GIVEN ENTRIES:
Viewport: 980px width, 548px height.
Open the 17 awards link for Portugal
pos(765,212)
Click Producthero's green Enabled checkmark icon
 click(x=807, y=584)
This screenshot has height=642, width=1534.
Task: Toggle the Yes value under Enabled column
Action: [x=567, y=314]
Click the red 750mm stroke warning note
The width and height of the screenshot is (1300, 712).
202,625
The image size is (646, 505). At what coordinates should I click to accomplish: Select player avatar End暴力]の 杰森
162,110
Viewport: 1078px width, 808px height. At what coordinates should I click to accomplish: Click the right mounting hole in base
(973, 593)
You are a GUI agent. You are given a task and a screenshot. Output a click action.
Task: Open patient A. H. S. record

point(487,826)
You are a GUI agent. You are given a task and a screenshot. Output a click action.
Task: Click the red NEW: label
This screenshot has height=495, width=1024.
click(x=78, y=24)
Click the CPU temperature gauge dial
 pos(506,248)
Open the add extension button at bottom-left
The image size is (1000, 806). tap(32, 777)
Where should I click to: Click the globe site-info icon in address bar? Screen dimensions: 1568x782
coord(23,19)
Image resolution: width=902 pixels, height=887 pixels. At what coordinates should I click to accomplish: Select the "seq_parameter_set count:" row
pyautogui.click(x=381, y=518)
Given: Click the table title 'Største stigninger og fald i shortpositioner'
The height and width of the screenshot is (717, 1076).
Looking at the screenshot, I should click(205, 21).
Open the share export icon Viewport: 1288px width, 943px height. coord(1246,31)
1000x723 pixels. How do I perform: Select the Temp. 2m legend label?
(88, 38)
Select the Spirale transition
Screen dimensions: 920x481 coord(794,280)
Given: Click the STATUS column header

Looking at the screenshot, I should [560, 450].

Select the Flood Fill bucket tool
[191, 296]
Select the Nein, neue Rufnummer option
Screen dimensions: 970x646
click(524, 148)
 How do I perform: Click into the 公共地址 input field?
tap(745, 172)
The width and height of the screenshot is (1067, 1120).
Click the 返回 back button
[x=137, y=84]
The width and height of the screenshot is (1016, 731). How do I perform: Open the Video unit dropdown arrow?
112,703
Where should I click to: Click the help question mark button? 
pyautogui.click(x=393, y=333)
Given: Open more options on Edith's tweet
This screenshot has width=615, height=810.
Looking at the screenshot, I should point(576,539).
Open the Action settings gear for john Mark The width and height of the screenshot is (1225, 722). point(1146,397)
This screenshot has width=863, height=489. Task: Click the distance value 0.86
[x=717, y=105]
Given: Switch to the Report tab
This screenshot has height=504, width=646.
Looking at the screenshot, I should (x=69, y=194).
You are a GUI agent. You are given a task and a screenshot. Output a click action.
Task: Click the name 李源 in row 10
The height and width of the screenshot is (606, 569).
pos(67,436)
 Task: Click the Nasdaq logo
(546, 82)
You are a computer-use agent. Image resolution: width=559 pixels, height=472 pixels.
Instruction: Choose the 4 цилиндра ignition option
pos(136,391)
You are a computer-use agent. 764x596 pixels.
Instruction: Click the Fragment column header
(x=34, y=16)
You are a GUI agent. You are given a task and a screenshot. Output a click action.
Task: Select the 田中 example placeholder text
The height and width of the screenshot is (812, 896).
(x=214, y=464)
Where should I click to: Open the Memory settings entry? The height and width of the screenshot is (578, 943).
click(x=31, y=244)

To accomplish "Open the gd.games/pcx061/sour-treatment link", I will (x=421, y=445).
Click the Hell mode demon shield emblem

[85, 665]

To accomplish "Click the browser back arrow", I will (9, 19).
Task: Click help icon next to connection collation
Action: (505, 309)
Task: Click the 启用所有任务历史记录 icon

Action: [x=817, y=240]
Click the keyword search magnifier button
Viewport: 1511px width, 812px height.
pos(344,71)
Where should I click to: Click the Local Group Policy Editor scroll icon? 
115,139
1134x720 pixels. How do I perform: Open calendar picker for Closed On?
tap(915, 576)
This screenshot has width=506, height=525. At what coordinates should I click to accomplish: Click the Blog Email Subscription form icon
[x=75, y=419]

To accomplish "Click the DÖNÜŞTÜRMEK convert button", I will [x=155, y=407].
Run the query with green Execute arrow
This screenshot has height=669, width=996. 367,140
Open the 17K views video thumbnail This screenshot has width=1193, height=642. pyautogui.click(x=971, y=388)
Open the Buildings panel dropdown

EXERCISE PROMPT:
Scan the material above for the string "computer" and report each line where you find it.

TASK OUTPUT:
You are a computer-use agent. Image resolution: width=559 pixels, height=472 pixels.
You are a computer-use agent. 764x596 pixels.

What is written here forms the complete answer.